In the records below, begin at the line that has "This screenshot has width=1530, height=784." and stop after the line that has "Open viewport layout settings gear"; quote those lines verbatim and nothing more.

[Input Boundary: Start]

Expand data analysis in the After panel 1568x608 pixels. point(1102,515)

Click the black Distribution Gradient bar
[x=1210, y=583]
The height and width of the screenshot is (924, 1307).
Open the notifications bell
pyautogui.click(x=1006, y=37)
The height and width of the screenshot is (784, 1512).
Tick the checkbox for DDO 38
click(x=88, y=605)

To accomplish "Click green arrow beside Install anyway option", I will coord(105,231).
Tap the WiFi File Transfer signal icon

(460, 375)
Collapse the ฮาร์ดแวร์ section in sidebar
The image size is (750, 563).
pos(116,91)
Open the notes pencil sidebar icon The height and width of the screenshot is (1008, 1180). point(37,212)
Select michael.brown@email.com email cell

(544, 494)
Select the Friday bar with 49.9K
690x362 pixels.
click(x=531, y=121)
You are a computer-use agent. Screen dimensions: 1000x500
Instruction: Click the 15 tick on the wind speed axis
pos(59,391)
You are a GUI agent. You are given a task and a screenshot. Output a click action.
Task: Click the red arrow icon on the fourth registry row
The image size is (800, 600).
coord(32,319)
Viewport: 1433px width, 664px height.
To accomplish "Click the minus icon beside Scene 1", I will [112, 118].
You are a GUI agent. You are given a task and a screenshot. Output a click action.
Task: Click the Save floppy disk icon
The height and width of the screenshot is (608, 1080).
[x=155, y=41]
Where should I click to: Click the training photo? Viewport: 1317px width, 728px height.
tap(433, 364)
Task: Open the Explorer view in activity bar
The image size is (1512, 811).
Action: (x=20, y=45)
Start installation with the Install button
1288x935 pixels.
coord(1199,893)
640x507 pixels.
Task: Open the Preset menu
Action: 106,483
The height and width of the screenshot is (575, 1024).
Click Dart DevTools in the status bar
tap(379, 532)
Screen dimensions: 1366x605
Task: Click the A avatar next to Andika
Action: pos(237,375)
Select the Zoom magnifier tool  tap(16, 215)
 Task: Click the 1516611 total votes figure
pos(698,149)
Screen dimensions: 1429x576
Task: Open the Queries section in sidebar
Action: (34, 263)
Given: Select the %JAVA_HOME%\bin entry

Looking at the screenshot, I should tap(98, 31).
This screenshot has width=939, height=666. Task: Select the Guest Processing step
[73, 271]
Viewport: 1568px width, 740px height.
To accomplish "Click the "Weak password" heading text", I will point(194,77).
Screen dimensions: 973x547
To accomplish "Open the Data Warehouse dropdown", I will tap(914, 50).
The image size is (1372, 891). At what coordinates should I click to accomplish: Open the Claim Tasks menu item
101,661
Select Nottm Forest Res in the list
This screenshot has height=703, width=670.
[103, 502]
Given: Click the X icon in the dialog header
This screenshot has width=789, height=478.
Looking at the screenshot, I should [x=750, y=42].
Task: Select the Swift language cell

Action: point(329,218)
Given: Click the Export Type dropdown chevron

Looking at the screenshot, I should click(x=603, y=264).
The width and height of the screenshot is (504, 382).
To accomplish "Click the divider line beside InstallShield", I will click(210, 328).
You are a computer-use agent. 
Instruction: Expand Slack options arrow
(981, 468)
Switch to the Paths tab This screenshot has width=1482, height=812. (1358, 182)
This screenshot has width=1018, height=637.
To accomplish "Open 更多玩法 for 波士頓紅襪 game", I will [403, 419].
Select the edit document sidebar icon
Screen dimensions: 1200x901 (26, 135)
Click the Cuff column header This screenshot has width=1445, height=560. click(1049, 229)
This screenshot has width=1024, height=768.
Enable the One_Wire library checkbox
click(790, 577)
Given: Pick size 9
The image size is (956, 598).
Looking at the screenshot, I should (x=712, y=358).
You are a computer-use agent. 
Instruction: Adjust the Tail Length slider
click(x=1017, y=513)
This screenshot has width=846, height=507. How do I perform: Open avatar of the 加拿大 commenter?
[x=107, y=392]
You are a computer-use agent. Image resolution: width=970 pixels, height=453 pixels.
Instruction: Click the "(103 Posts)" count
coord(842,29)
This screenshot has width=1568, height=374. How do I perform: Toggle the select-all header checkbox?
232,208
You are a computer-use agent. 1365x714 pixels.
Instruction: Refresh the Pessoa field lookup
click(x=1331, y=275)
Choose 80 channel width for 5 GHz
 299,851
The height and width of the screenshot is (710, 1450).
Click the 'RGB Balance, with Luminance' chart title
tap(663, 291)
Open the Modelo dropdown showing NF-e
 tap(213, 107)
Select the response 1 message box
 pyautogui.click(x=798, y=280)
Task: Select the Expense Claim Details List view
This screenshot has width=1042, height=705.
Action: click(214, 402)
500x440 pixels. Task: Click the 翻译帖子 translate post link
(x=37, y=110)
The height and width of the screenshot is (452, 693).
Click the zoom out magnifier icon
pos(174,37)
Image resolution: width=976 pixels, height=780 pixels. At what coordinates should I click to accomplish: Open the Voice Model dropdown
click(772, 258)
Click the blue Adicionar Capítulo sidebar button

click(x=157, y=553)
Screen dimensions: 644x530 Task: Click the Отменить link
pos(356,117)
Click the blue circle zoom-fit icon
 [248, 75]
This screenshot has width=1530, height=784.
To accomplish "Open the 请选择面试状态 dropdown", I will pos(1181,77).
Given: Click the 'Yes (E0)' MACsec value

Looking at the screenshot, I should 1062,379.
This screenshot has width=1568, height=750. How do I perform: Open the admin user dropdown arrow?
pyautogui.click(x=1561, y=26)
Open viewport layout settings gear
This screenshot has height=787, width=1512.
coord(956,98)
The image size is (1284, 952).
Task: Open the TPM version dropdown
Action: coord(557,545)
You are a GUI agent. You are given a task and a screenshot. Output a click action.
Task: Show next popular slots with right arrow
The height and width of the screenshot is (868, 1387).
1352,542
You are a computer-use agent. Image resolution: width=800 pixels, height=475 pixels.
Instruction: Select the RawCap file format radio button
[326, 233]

[Input Boundary: End]

Expected output:
This screenshot has width=1530, height=784.
To accomplish "Open the 请选择面试状态 dropdown", I will pos(1181,77).
Given: Click the 'Yes (E0)' MACsec value

Looking at the screenshot, I should 1062,379.
This screenshot has width=1568, height=750. How do I perform: Open the admin user dropdown arrow?
pyautogui.click(x=1561, y=26)
Open viewport layout settings gear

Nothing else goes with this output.